» **Exercise objective**
Taking the line with "Open the 전체" as the first and the line with "Task: Switch responsive preview to tablet" as the last, set down exactly every line in that range from the entries below, and no more.

-*-*-

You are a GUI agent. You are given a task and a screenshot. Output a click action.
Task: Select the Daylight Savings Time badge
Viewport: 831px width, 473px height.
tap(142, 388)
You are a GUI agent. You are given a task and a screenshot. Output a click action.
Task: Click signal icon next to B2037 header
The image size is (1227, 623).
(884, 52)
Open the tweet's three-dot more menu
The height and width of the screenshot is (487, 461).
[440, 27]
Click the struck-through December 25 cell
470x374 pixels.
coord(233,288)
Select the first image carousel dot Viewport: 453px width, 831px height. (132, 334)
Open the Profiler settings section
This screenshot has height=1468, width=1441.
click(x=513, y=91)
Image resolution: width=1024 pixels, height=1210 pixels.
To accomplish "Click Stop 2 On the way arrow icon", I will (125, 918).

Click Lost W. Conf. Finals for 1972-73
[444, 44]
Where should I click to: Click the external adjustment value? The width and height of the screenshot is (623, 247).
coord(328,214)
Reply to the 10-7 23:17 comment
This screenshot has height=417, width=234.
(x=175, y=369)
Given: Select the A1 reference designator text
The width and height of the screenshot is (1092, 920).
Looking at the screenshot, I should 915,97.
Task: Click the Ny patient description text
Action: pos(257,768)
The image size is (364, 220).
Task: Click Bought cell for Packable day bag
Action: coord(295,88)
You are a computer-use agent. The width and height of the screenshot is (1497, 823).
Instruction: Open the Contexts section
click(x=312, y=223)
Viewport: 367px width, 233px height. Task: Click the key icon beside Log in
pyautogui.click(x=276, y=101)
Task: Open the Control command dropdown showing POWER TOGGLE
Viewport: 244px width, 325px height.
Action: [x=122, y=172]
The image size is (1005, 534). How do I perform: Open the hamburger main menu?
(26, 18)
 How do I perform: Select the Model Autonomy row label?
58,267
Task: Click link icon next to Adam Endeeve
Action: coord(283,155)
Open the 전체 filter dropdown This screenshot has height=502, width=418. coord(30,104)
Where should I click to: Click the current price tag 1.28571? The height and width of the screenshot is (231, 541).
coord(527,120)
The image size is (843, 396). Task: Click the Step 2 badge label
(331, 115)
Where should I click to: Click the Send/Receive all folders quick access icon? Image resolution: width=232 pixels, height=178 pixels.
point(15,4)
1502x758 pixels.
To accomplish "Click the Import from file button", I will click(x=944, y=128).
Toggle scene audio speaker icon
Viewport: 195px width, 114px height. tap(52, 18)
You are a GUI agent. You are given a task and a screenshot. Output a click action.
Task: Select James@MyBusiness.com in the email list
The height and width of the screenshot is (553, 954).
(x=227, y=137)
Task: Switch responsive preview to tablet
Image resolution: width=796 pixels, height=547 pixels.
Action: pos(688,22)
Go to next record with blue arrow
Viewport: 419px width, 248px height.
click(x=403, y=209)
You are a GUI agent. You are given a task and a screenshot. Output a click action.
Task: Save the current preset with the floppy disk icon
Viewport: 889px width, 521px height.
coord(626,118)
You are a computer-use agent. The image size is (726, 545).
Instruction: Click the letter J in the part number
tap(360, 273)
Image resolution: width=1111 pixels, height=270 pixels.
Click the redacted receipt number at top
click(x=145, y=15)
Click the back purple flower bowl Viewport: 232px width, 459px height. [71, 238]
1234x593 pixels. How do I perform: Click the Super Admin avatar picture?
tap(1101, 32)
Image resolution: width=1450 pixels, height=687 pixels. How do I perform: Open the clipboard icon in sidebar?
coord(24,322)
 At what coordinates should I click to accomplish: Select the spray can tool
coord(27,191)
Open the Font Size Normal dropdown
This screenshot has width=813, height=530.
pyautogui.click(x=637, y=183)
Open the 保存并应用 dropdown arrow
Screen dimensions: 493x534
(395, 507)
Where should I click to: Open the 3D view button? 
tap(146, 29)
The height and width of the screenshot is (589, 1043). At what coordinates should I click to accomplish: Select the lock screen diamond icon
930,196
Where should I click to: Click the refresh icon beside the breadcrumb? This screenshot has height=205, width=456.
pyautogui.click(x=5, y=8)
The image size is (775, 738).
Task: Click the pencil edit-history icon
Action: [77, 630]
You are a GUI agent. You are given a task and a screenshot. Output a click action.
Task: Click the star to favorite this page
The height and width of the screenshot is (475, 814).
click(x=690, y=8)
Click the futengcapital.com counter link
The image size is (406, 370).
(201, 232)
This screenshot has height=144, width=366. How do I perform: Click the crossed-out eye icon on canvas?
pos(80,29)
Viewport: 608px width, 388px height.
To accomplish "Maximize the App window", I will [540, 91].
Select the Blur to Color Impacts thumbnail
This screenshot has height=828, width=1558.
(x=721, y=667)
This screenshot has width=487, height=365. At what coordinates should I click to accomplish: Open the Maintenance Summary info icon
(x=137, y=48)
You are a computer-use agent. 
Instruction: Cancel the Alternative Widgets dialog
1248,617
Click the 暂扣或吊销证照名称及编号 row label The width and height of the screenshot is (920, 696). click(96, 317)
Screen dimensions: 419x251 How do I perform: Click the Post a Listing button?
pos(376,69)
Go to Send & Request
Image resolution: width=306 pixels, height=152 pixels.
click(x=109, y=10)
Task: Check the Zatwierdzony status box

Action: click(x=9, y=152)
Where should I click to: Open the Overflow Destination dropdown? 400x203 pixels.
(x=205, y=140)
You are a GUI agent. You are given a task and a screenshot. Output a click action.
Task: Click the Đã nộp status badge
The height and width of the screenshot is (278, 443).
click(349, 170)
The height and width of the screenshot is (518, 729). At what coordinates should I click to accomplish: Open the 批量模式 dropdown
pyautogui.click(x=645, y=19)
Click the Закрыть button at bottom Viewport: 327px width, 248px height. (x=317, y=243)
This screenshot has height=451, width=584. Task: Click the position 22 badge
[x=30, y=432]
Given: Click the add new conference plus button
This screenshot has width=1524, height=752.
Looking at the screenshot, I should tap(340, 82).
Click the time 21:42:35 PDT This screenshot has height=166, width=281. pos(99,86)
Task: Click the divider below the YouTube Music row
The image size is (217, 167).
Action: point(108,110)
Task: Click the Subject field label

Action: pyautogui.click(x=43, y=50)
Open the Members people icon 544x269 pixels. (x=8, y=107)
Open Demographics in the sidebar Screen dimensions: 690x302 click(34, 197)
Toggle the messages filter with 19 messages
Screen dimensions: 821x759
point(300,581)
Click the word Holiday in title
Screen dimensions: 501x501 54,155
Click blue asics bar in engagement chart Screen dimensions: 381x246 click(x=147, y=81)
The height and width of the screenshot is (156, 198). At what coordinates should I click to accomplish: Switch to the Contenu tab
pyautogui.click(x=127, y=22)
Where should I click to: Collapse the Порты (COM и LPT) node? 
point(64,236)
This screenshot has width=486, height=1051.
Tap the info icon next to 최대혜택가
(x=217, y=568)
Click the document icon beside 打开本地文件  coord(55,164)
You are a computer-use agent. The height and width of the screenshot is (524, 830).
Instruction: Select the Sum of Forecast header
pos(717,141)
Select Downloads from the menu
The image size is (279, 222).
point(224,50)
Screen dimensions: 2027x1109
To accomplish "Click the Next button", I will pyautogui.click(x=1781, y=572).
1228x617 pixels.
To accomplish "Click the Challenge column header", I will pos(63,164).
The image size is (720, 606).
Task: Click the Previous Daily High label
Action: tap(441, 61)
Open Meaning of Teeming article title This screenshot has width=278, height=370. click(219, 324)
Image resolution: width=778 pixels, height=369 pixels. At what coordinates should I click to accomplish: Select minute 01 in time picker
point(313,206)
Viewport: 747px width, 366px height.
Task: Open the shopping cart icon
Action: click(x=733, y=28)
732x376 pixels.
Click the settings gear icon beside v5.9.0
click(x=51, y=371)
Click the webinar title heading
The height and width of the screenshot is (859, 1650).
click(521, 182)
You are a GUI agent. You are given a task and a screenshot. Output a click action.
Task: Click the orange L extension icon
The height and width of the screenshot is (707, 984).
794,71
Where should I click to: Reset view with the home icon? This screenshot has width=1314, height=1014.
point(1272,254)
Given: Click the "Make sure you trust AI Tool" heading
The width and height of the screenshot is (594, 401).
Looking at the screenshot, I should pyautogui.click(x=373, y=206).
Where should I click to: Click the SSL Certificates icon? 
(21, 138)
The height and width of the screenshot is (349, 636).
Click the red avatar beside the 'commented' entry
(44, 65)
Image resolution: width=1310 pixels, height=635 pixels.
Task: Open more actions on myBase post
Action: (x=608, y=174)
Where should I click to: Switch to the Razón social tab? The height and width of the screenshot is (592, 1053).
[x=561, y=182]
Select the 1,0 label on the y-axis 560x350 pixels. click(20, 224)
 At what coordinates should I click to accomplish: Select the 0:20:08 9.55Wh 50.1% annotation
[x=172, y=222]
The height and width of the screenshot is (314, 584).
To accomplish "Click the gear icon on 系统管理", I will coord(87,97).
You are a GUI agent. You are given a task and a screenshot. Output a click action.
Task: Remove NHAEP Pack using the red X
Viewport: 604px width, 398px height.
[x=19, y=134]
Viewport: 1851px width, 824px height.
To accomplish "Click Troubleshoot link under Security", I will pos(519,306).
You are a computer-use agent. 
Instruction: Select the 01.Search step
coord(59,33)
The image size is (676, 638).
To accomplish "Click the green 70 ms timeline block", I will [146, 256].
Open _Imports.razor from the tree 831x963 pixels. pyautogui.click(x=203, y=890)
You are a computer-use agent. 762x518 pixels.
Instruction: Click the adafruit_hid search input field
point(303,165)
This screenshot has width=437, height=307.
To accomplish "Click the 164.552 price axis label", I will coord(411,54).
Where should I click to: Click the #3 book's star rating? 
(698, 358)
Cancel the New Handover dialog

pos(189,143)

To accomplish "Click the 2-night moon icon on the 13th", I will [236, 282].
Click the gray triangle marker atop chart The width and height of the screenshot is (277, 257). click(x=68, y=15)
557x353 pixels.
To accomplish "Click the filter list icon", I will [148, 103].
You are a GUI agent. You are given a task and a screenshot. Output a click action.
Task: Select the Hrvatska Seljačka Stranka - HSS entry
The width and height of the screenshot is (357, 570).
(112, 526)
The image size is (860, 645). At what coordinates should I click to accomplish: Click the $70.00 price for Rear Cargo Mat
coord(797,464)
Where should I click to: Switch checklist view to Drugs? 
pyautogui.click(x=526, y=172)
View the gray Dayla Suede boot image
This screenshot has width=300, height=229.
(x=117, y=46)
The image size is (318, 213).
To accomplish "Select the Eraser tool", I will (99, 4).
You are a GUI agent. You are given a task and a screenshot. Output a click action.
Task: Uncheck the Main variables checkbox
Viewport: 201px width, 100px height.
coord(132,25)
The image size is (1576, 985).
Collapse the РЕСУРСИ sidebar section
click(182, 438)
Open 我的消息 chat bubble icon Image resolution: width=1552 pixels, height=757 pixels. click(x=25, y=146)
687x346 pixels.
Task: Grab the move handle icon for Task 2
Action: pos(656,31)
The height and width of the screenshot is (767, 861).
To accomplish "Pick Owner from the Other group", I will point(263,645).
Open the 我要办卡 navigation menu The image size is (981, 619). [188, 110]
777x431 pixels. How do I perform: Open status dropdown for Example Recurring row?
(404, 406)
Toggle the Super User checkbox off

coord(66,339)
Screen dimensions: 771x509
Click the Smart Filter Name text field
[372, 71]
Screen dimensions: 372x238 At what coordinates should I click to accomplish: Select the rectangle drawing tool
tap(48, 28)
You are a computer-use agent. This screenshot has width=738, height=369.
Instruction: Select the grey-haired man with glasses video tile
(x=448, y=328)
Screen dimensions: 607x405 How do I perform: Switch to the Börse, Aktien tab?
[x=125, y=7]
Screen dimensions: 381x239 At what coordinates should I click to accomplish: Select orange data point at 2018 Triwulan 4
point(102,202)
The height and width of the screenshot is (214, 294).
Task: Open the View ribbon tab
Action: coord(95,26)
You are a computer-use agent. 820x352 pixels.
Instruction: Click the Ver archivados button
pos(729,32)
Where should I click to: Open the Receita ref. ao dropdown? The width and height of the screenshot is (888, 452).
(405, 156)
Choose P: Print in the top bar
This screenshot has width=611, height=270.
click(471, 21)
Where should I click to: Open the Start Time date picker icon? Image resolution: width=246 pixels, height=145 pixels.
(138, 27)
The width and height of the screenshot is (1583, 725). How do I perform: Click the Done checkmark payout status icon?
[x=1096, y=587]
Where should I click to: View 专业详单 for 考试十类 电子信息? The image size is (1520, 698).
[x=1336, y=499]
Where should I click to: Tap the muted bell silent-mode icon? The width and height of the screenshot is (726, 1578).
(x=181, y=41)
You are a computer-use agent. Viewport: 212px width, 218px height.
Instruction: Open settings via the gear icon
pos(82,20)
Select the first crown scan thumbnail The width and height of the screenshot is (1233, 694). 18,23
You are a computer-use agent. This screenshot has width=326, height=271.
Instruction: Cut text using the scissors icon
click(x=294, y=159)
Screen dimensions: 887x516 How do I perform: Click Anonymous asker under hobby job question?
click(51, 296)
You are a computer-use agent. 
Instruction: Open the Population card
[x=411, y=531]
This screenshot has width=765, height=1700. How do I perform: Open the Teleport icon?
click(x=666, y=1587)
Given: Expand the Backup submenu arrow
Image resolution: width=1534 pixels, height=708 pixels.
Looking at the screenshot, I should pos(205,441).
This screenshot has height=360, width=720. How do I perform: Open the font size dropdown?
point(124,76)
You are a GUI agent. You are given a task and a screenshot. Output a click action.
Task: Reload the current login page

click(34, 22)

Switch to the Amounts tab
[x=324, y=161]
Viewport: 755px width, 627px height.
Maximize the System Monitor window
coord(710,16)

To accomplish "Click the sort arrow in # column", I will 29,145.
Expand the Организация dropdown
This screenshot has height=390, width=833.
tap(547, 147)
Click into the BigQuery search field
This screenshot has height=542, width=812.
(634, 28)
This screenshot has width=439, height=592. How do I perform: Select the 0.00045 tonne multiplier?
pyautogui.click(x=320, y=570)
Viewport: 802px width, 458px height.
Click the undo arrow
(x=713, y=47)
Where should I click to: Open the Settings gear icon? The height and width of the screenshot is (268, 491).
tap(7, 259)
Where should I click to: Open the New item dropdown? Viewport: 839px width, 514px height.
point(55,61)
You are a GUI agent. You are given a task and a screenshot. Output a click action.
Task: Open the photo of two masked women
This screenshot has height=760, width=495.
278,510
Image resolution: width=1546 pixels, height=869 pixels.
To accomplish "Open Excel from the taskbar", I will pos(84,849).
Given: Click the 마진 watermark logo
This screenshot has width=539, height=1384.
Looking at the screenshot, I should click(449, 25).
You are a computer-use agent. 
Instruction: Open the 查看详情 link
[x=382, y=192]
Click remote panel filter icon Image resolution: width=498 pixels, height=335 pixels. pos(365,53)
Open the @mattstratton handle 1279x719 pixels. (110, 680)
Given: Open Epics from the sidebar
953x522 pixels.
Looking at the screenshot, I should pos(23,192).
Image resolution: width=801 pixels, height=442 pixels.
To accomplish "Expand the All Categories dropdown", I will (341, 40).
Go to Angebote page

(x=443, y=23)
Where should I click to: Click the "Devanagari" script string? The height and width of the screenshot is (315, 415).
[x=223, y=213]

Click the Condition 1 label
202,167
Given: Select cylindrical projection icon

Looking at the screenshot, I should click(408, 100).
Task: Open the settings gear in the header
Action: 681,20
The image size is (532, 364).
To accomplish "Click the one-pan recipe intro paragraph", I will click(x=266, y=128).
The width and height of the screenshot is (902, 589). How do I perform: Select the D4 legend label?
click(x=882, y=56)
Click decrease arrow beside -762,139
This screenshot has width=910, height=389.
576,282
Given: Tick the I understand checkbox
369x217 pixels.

-*-*-

» **Solution to the problem**
Open the 전체 filter dropdown This screenshot has height=502, width=418. coord(30,104)
Where should I click to: Click the current price tag 1.28571? The height and width of the screenshot is (231, 541).
coord(527,120)
The image size is (843, 396). Task: Click the Step 2 badge label
(331, 115)
Where should I click to: Click the Send/Receive all folders quick access icon? Image resolution: width=232 pixels, height=178 pixels.
point(15,4)
1502x758 pixels.
To accomplish "Click the Import from file button", I will click(x=944, y=128).
Toggle scene audio speaker icon
Viewport: 195px width, 114px height. tap(52, 18)
You are a GUI agent. You are given a task and a screenshot. Output a click action.
Task: Select James@MyBusiness.com in the email list
The height and width of the screenshot is (553, 954).
(x=227, y=137)
Task: Switch responsive preview to tablet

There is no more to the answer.